* _EXERCISE INPUT_:
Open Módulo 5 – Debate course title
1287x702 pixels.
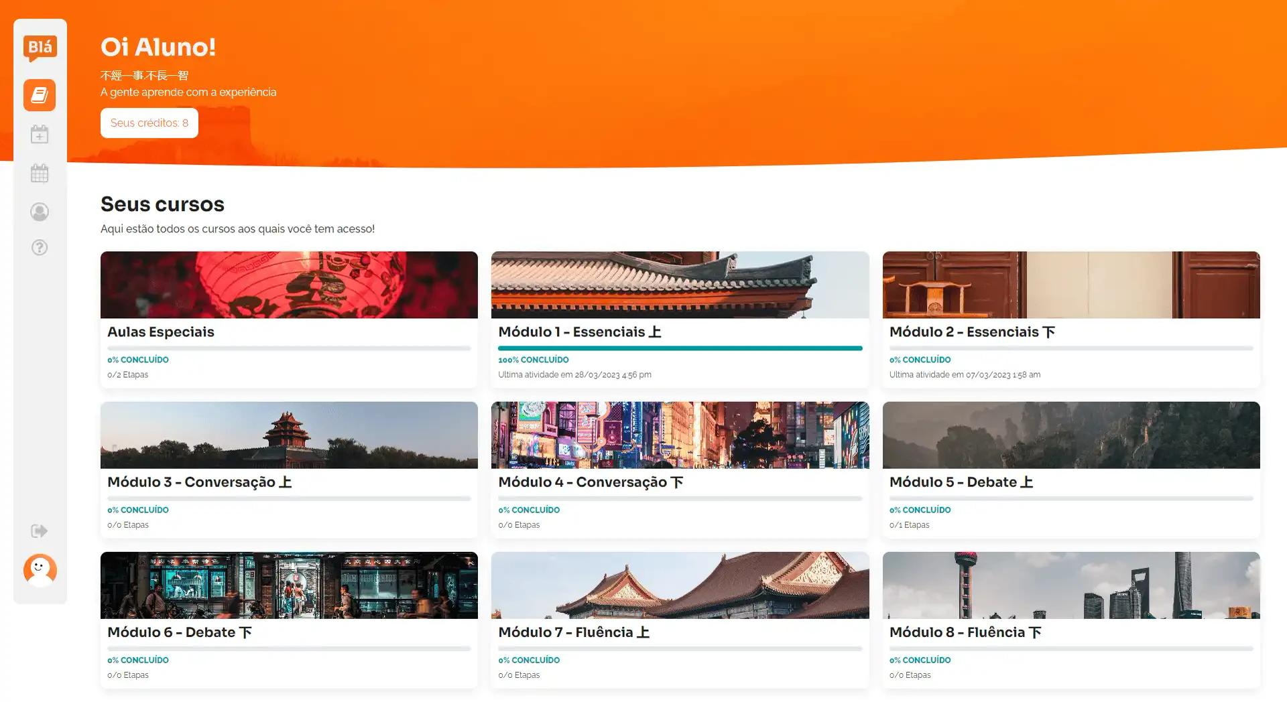coord(961,482)
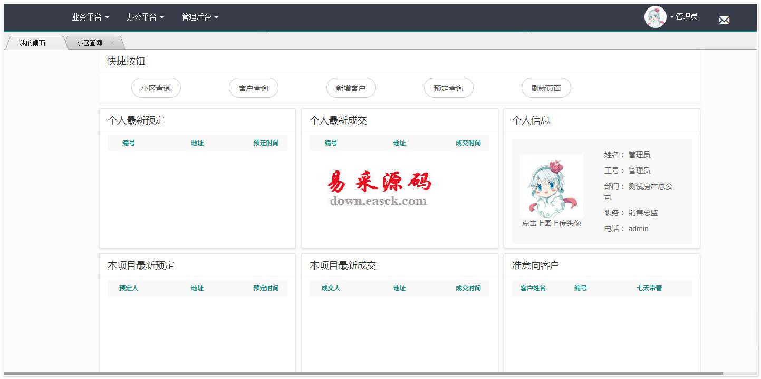Click 预定时间 header in 个人最新预定
The height and width of the screenshot is (379, 761).
pos(266,143)
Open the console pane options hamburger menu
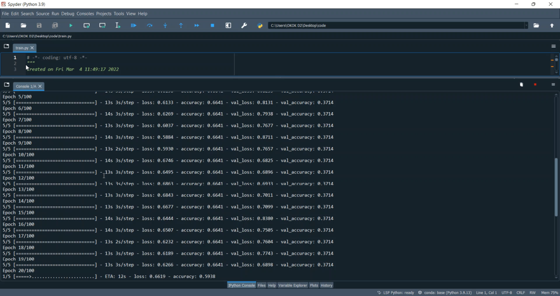Screen dimensions: 560x296 553,85
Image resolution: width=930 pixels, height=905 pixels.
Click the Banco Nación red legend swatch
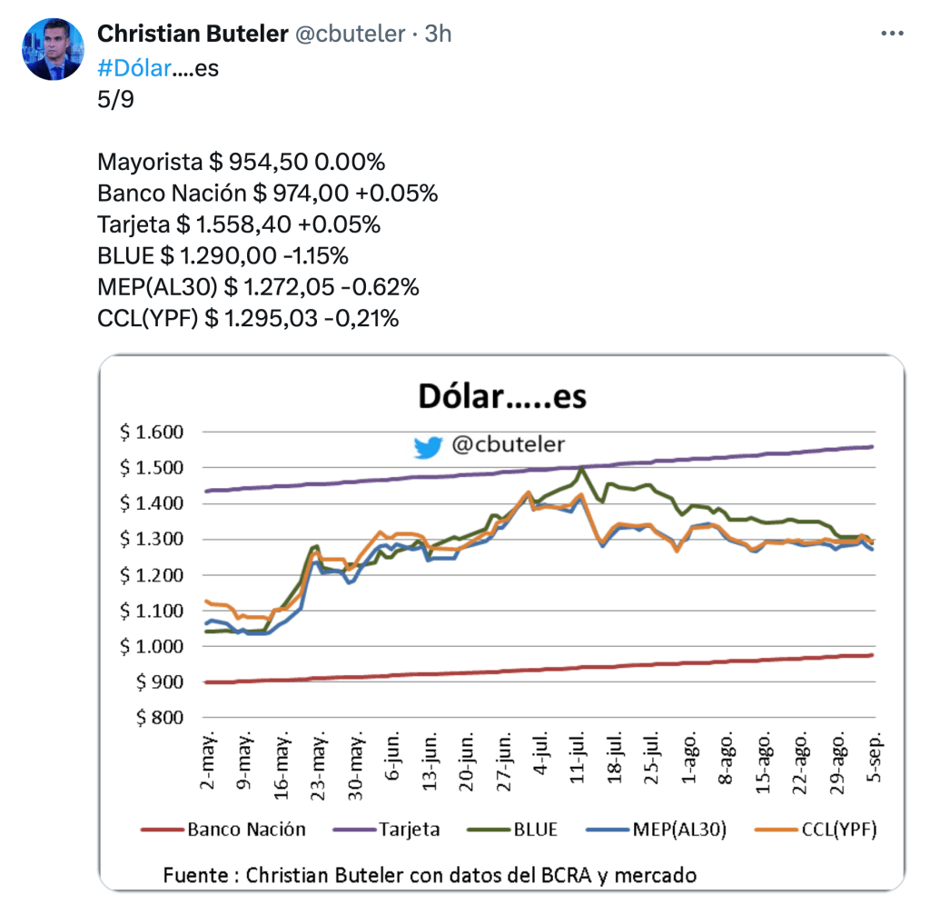(162, 829)
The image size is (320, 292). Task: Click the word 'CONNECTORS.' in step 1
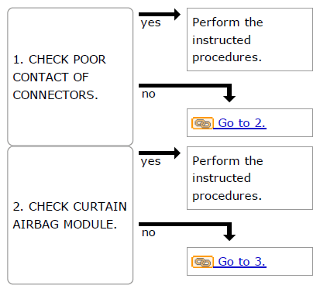[x=56, y=95]
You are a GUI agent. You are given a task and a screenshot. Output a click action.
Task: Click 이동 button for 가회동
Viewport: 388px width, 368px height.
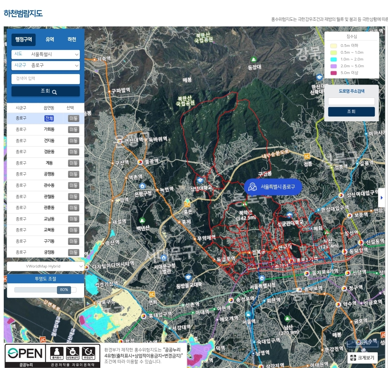[x=74, y=130]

* _YOUR INSTRUCTIONS_: Return the material exactly as given above, picture-free.

* _RESPONSE AREA_:
Open Módulo 5 – Debate course title
1287x702 pixels.
coord(961,482)
Click 预定时间 header in 个人最新预定
The height and width of the screenshot is (379, 761).
pos(266,143)
Open the console pane options hamburger menu
Screen dimensions: 560x296 553,85
Image resolution: width=930 pixels, height=905 pixels.
Click the Banco Nación red legend swatch
(162, 829)
The image size is (320, 292). Task: Click the word 'CONNECTORS.' in step 1
[x=56, y=95]
You are a GUI agent. You are given a task and a screenshot. Output a click action.
Task: Click 이동 button for 가회동
Viewport: 388px width, 368px height.
[x=74, y=130]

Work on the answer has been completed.